After touring the wood storage area, we finally made our way inside the Taylor Guitar Factory, Look closely, and tell me if you can find any saw dust on the floor. It’s amazing, I don’t know if many people realize it, but for a working and highly efficient factory, it is super clean.
Next we moved into the room where they glue the body panels together. The process is pretty neat. They basically take a piece of wood, cut it in half and then glue it back together to make an even surface and control the curvature. If you have ever played a Taylor, you might have noticed a slight bulge to the back of the guitar where as other brands are flat.
Next we made out way into the Robot room where the Taylor Guitar bodies were being buffed. The machine buffs 80% of the total job and the detail work is done by the fine craftsman that work the line. When you think of assembly line, you may envision a fast food place, but this is much different, these folks are very serious about quality control and from my limited experience, they only hire passionate people with meticulous attention to detail.
Next we walked into another room where the guitars were being sprayed with sealant to lock in their moisture content and protect them from the elements after they leave the factory. This is a very precise process all robot controlled with very little waste and amazing accuracy. Bob Taylor is an inventor in that he has created the manufacturing process every bit or more so than he has the guitar.
As we travel through the factory, we start to see signs of completed pieces of guitars waiting in standby for their assembly.
From what I saw, The frets and fret boards are hand laid.
Completed necks with Ebony finger boards and pins.
Next we made our way into the room where they bend the sides and get that classic curvature. This is another process where Taylor and his team made strides in the business. This is a climate controlled room that helps the each particular type of wood bend at a rate that is optimal. The shaping mechanisms are also heated to a proprietary temperature per type of wood.
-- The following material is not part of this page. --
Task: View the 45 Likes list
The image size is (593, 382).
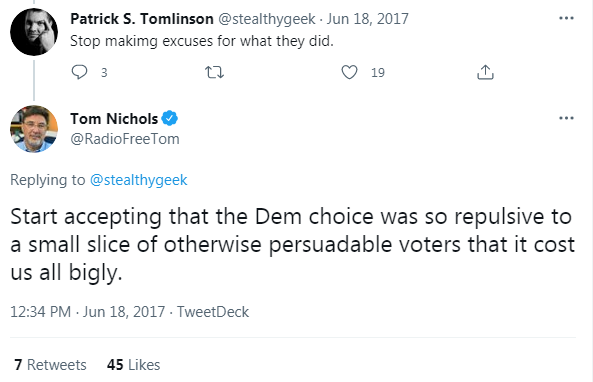Action: [134, 365]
After sweating it out in a climate controlled room that is pretty toasty.. we moved onto see how they re-enforce the bodies to give them strength and best sound production. Acoustic Steal String Taylor Guitars must withstand 275 ft. Lbs of stress while their Nylon counterpart only needs to endure 75 ft. lbs. The inner structures and gluing techniques differ.
In this same area is the glue and finish room. They apply a dye to the glue that is shows up under ultra-violet light so that the craftsman can see the smallest amount of glue in places that it shouldn’t be. After all, that will affect the sound quality.
After we past the dust barrier and got out of the glue fumes, we moved into the area where they put the tuning pegs, strings and pretty stuff on. It’s kind of like that scene in Pirates when they find the treasure.. yeah.. kind of like that. It’s a place of beauty.
Here is a series of pics, they really need no explanation, Just enjoy.
So there you have it! A great day at Taylor Guitars. Yes, I went home with one and yes, it was expensive, but the quality is amazing, I respect the craftsmanship and I love the innovation. Best of all, not only does it sound amazing, I put it in my living room as a piece of art and piece of technology.
I really do hope you have a chance to tour the factory especially if you are a musician, but the beauty is, you don’t have to be to understand and respect what the Taylor family has built and accomplished.